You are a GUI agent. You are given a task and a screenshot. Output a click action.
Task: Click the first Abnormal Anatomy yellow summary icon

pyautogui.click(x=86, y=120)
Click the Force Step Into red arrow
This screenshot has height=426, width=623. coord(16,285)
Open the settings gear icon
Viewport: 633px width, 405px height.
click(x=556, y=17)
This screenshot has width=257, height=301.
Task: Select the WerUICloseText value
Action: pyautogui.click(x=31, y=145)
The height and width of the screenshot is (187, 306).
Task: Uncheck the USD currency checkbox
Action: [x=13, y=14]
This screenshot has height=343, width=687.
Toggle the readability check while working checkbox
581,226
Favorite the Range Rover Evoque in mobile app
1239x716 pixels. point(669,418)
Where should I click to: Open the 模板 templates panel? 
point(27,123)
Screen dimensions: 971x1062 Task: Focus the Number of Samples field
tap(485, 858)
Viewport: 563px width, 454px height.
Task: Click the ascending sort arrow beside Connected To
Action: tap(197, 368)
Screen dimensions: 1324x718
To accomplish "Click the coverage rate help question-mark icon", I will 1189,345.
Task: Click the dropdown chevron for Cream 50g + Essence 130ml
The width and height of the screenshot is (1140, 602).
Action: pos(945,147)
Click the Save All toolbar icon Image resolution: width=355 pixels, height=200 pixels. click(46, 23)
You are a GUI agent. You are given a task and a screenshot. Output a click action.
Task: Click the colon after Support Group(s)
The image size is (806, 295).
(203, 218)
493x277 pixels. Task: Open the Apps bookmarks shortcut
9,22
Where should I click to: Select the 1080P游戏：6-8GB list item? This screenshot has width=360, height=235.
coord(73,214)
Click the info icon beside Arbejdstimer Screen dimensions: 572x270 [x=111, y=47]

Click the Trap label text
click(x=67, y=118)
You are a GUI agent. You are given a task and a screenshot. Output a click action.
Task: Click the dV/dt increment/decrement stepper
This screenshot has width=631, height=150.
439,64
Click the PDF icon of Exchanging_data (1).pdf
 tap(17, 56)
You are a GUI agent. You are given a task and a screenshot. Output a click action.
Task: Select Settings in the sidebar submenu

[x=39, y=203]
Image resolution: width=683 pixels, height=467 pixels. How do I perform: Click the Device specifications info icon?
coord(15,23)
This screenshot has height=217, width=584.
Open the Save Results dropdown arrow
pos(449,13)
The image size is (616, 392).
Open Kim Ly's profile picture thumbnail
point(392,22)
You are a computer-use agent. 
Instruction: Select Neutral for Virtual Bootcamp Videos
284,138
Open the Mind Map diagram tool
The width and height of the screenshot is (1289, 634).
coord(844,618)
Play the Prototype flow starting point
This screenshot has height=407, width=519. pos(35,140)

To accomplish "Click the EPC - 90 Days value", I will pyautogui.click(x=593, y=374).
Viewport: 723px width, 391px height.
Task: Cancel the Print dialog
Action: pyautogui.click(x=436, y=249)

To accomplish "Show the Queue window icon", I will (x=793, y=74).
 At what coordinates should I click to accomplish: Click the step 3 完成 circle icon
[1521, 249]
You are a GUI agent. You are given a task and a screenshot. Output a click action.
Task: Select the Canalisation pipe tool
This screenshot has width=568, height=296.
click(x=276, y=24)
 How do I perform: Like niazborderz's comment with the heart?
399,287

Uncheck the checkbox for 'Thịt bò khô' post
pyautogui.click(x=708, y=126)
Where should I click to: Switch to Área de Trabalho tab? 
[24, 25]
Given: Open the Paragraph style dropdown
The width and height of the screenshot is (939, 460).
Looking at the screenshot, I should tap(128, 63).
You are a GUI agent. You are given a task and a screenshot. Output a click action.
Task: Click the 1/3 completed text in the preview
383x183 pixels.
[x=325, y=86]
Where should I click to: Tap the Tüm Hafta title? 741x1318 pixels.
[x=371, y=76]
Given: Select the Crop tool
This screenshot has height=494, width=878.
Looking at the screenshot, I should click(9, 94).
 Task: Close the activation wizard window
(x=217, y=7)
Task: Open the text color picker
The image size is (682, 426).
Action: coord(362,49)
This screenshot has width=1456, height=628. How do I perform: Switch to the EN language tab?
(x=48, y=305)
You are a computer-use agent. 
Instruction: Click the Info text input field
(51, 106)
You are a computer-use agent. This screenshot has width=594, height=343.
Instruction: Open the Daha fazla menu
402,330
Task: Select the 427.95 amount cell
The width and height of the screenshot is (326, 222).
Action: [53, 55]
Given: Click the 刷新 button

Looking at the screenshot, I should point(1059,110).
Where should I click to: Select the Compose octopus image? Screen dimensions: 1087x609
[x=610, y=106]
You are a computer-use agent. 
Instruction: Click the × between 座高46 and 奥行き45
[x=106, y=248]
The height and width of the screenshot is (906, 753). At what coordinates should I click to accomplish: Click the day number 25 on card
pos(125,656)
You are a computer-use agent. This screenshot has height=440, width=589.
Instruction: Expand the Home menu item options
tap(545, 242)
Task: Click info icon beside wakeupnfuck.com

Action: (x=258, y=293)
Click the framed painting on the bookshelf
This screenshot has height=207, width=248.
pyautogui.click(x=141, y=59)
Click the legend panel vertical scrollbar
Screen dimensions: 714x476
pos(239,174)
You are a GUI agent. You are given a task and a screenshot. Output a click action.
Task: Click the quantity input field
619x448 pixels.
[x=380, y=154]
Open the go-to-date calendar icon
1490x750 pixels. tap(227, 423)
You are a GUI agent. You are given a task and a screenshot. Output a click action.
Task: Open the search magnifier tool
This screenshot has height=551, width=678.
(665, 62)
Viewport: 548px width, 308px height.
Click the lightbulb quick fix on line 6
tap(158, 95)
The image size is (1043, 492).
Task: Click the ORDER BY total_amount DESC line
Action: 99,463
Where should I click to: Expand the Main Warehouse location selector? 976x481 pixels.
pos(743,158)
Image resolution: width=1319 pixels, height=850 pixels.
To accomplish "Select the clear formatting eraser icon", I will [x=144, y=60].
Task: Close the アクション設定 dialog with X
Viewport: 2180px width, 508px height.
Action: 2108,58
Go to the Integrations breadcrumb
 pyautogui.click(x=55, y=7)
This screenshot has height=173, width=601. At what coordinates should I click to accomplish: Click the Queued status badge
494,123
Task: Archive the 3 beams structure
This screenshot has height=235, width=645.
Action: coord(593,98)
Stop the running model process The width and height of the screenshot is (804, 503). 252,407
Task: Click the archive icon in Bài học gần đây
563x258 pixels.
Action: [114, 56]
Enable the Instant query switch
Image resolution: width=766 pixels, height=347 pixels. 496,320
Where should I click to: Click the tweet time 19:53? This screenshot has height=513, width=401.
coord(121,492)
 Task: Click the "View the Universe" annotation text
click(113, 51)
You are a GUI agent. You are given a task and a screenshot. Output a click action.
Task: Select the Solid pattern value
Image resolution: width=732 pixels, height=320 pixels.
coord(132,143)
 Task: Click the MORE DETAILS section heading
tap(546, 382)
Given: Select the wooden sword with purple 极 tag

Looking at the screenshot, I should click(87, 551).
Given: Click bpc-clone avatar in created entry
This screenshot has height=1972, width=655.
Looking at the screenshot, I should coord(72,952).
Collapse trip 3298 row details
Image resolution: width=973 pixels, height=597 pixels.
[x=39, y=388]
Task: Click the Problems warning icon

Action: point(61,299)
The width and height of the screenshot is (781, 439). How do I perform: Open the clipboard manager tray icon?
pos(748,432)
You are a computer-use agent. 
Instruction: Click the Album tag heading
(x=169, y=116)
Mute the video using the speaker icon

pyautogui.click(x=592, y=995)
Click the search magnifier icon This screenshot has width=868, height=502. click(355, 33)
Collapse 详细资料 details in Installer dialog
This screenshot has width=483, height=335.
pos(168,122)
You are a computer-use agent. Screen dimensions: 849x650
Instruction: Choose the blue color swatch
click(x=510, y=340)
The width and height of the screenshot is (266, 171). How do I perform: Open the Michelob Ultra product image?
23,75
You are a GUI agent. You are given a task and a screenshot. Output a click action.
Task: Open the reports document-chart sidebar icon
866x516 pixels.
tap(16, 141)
------------------------
Put the entries above into a JSON list of strings, one string per line, starting at the line that contains "Where should I click to: Open" and ending at the line that contains "Click the Save", leaving out blank lines.

§ **Final result**:
[
  "Where should I click to: Open the 模板 templates panel? ",
  "point(27,123)",
  "Screen dimensions: 971x1062 Task: Focus the Number of Samples field",
  "tap(485, 858)",
  "Viewport: 563px width, 454px height.",
  "Task: Click the ascending sort arrow beside Connected To",
  "Action: tap(197, 368)",
  "Screen dimensions: 1324x718",
  "To accomplish \"Click the coverage rate help question-mark icon\", I will 1189,345.",
  "Task: Click the dropdown chevron for Cream 50g + Essence 130ml",
  "The width and height of the screenshot is (1140, 602).",
  "Action: pos(945,147)",
  "Click the Save All toolbar icon Image resolution: width=355 pixels, height=200 pixels. click(46, 23)"
]